Murray the Tailor shrugged. "No problem. Lean to your left a little bit, and
don't bend that knee so much when you walk." The man pulled his shoulder back,
bent his elbow, leaned to his left and strolled in front of the mirror with
one leg stiffened. The suit was perfect... except...

"Should this collar ride up so high?" Murray the Tailor smiled indulgently,
and chided "You shouldn't let your head droop so low. Push it back so people
can see you!" He guided the man's chin up, up, far enough so that the back of
the man's head just closed the distance to the collar.
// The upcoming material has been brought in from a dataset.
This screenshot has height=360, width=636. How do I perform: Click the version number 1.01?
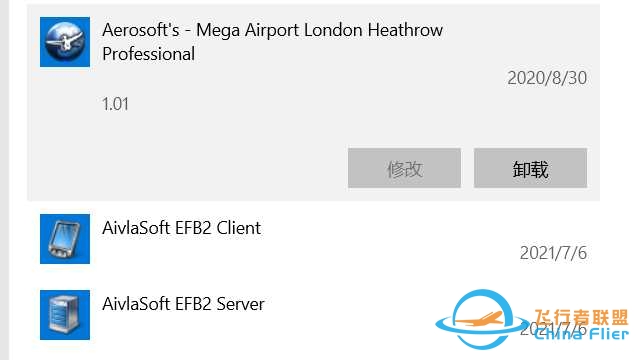coord(115,104)
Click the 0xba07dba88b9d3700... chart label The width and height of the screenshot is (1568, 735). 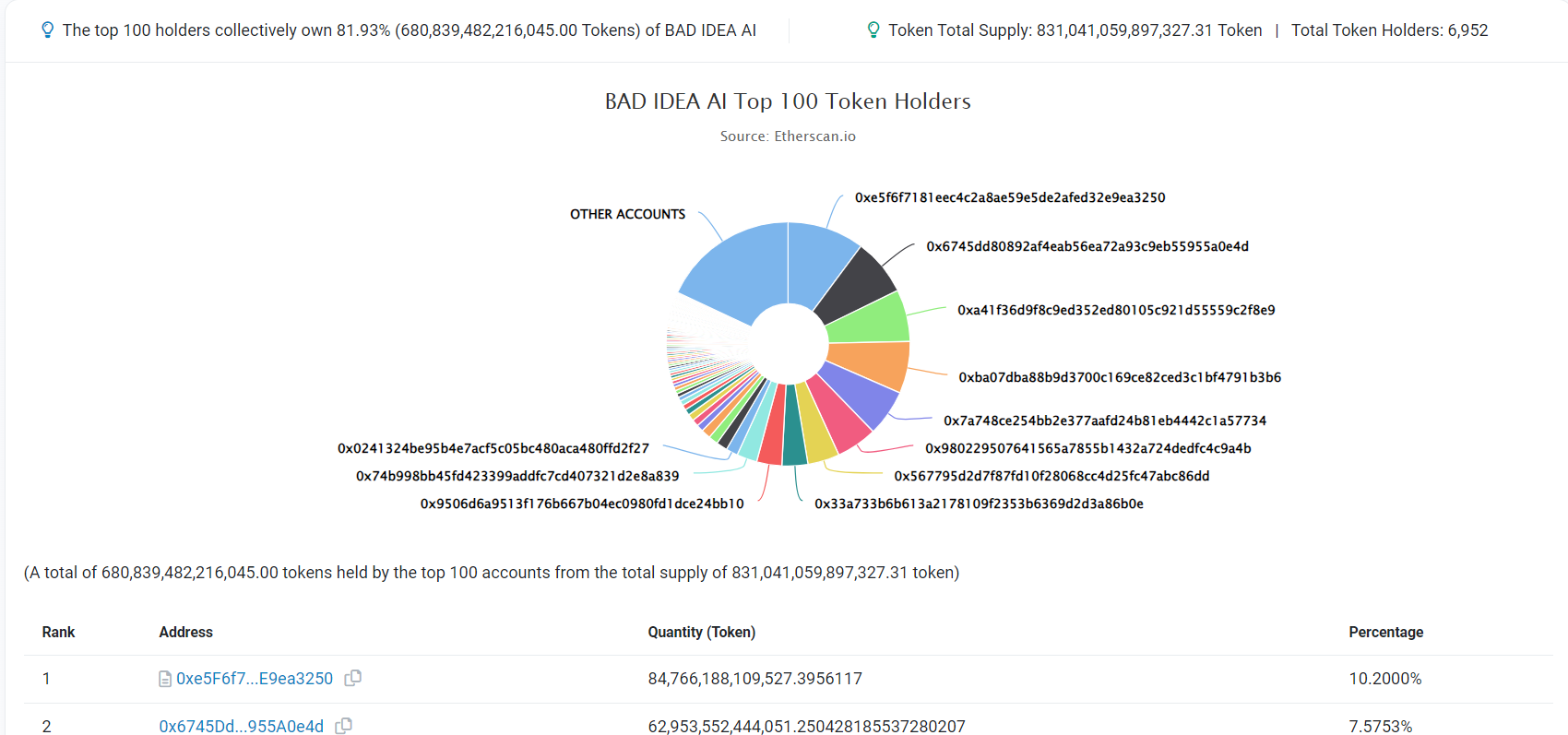pyautogui.click(x=1120, y=377)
The man studied himself in the mirror and was satisfied. He left the shop
wearing the suit and strode happily down the sidewalk, leaning left, stiff
legged, one arm held at an odd angle and head back with chin pointing straight
ahead. He was noticed by a pair of bystanders, and one of them remarked:

"Murray must be one damn good tailor. Look how he managed to fit that
cripple."

------
mmorris
This is a ridiculous response to a serious issue, but what confuses me is how
some iPhones seem to be affected while others aren't. If it's just a matter of
a short between the antennas due to a bad design decision, shouldn't it be
universal? (I've tried and tried to replicate the issue with mine, but I
haven't been able to.)

It will be interesting to see how this all plays out, but it seems obvious
that "hold it differently" is not a viable option.

------
ekanes
Relevant image: <http://i.imgur.com/zAJ0y.jpg>

------
obelix
Apple people are Bastiat fans. Who knew? :)

<http://goo.gl/5jEe>

------
praptak
Here's what I think Jobs really meant:
[http://funnyfailpictures.com/2008/12/cell-phone-fail-
picture...](http://funnyfailpictures.com/2008/12/cell-phone-fail-picture.html)

------
jgg
Aaaand we've come full circle again, where people start to realize that Apple
is, like Microsoft, a gigantic company that doesn't care about anyone.

Maybe we can all move to open-source platforms, so that we can fill the
Blogosphere (tm) with self-righteous bullshit about Ubuntu before being swept
up by the next commercial trend. Gee, it took a shiny user interface and a
meticulously-engineered corporate image to sucker in that last batch, how low
can be set the bar this time?

I hate humanity.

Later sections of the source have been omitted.